[INPUT MATERIAL — start]

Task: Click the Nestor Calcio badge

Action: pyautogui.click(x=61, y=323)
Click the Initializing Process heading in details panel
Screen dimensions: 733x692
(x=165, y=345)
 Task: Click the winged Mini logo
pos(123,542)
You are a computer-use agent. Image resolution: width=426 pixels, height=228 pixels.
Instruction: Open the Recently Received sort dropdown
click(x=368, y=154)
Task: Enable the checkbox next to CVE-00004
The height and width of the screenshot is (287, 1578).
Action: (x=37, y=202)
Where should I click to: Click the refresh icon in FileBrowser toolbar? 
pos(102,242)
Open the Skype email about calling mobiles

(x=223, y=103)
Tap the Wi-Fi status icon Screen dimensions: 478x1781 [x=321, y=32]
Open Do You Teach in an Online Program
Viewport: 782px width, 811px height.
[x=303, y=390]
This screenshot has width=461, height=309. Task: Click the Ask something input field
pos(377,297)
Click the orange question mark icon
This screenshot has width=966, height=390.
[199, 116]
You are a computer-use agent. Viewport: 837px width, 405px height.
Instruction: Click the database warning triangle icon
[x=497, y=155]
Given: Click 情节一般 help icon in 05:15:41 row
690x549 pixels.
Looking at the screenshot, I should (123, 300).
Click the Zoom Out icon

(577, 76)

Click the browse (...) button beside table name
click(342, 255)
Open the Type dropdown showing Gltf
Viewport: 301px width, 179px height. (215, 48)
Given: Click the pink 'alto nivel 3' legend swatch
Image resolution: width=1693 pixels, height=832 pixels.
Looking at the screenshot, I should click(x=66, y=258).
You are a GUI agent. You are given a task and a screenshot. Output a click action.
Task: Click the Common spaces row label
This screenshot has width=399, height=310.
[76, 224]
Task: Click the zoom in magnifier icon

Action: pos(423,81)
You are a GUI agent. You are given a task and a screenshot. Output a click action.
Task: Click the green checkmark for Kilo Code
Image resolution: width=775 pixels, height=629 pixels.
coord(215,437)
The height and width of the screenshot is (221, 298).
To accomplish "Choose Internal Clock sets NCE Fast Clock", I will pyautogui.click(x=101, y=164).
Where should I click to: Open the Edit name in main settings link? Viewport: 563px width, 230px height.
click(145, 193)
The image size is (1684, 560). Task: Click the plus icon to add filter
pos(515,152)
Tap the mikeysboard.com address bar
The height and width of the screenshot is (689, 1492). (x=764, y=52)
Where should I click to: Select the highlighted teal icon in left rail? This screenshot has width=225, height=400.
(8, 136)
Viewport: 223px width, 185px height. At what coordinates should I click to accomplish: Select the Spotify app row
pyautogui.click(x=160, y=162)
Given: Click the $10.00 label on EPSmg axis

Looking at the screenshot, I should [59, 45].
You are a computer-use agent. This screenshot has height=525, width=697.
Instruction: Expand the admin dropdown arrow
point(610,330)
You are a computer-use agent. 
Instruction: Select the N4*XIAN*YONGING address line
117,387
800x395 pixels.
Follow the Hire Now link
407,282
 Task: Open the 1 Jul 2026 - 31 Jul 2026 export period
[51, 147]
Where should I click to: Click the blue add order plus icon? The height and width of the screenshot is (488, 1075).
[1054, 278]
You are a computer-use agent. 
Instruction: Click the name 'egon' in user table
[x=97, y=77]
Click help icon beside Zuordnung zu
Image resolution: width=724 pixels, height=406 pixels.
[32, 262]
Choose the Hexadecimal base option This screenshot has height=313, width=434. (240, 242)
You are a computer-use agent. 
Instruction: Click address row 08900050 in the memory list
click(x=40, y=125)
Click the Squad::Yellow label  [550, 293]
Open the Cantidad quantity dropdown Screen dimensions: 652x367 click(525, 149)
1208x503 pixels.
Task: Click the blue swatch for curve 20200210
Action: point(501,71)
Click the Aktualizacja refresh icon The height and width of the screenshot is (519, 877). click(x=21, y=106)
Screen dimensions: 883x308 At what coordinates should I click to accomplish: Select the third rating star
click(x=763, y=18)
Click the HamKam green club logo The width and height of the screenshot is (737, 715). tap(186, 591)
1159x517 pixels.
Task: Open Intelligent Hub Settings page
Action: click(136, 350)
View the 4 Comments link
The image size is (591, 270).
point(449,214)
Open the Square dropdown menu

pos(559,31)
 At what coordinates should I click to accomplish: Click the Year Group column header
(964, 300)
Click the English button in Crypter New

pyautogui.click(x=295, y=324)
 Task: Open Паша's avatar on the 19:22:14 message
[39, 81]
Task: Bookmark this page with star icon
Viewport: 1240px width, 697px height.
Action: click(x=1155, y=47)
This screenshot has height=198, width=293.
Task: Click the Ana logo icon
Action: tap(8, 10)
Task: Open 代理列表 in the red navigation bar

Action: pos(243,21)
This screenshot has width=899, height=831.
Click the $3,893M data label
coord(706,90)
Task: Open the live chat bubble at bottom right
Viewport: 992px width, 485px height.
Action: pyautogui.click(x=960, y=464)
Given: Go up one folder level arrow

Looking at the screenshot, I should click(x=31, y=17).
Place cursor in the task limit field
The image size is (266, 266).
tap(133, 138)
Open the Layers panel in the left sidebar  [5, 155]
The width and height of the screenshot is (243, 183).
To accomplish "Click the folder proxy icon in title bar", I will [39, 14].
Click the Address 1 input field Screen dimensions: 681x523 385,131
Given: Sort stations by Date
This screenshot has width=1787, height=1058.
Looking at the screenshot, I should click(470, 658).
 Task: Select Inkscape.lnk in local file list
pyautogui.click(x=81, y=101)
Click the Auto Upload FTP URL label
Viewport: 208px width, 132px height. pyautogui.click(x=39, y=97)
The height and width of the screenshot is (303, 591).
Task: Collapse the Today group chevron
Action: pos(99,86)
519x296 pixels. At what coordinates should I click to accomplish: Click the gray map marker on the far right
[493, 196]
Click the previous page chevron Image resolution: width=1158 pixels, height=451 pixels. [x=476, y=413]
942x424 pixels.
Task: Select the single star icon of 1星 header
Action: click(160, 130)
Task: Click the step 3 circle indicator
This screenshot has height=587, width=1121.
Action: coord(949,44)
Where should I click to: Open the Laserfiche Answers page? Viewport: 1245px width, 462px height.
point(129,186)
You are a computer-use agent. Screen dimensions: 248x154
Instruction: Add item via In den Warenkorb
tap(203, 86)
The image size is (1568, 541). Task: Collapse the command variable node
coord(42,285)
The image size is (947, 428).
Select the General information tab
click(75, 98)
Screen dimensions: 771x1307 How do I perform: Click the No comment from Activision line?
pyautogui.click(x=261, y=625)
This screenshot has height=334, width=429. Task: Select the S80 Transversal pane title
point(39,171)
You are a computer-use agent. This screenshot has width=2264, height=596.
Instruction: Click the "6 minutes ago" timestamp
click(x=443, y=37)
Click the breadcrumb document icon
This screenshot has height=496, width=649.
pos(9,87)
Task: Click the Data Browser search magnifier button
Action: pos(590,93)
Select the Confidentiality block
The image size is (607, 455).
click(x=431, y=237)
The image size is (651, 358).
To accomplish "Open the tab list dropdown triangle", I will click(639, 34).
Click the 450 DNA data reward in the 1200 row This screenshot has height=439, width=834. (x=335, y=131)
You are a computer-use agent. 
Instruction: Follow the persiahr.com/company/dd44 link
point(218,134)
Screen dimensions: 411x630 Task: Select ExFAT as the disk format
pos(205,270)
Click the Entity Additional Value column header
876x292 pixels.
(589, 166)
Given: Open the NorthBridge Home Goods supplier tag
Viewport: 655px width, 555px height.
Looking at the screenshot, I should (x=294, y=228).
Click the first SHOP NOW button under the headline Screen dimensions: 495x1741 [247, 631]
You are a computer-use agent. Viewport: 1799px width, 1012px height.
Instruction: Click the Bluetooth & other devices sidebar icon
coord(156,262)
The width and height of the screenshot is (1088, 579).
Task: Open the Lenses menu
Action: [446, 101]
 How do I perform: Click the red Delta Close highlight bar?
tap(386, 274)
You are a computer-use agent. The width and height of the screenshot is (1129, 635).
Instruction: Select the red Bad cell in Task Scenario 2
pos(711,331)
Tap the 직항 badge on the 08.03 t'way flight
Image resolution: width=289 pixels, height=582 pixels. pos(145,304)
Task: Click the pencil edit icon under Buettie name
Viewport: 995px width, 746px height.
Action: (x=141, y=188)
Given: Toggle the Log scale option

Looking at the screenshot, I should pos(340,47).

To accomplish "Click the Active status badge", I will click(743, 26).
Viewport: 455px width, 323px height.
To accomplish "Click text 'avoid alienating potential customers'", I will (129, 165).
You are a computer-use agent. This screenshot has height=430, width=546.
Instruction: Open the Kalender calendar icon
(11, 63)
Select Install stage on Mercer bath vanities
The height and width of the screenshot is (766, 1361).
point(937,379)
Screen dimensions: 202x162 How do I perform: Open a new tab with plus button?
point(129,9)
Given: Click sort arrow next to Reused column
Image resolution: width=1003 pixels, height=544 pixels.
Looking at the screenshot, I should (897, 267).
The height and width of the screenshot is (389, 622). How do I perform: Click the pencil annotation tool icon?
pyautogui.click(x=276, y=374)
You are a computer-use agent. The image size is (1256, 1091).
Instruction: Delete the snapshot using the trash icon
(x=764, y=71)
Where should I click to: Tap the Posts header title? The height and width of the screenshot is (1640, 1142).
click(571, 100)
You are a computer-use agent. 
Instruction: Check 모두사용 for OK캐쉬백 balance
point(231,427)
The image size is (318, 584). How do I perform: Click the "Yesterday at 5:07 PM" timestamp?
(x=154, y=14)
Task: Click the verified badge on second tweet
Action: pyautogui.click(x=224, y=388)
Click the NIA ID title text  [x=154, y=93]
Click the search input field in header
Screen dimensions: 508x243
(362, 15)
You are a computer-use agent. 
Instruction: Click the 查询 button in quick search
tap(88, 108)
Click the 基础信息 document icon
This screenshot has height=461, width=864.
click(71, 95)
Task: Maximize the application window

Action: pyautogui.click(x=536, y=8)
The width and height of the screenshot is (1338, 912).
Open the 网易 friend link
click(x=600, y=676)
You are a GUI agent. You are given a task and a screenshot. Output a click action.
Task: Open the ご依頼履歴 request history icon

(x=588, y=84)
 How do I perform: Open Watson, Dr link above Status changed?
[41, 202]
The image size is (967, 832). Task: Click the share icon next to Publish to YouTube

[INPUT MATERIAL — finish]

◆ **EXERCISE**: Using the entries above, repeat only the lines from the one containing "This screenshot has width=399, height=310." through the one containing "Task: Click the green checkmark for Kilo Code", end lines included.

◆ **ANSWER TO THE EXERCISE**:
This screenshot has width=399, height=310.
[76, 224]
Task: Click the zoom in magnifier icon

Action: pos(423,81)
You are a GUI agent. You are given a task and a screenshot. Output a click action.
Task: Click the green checkmark for Kilo Code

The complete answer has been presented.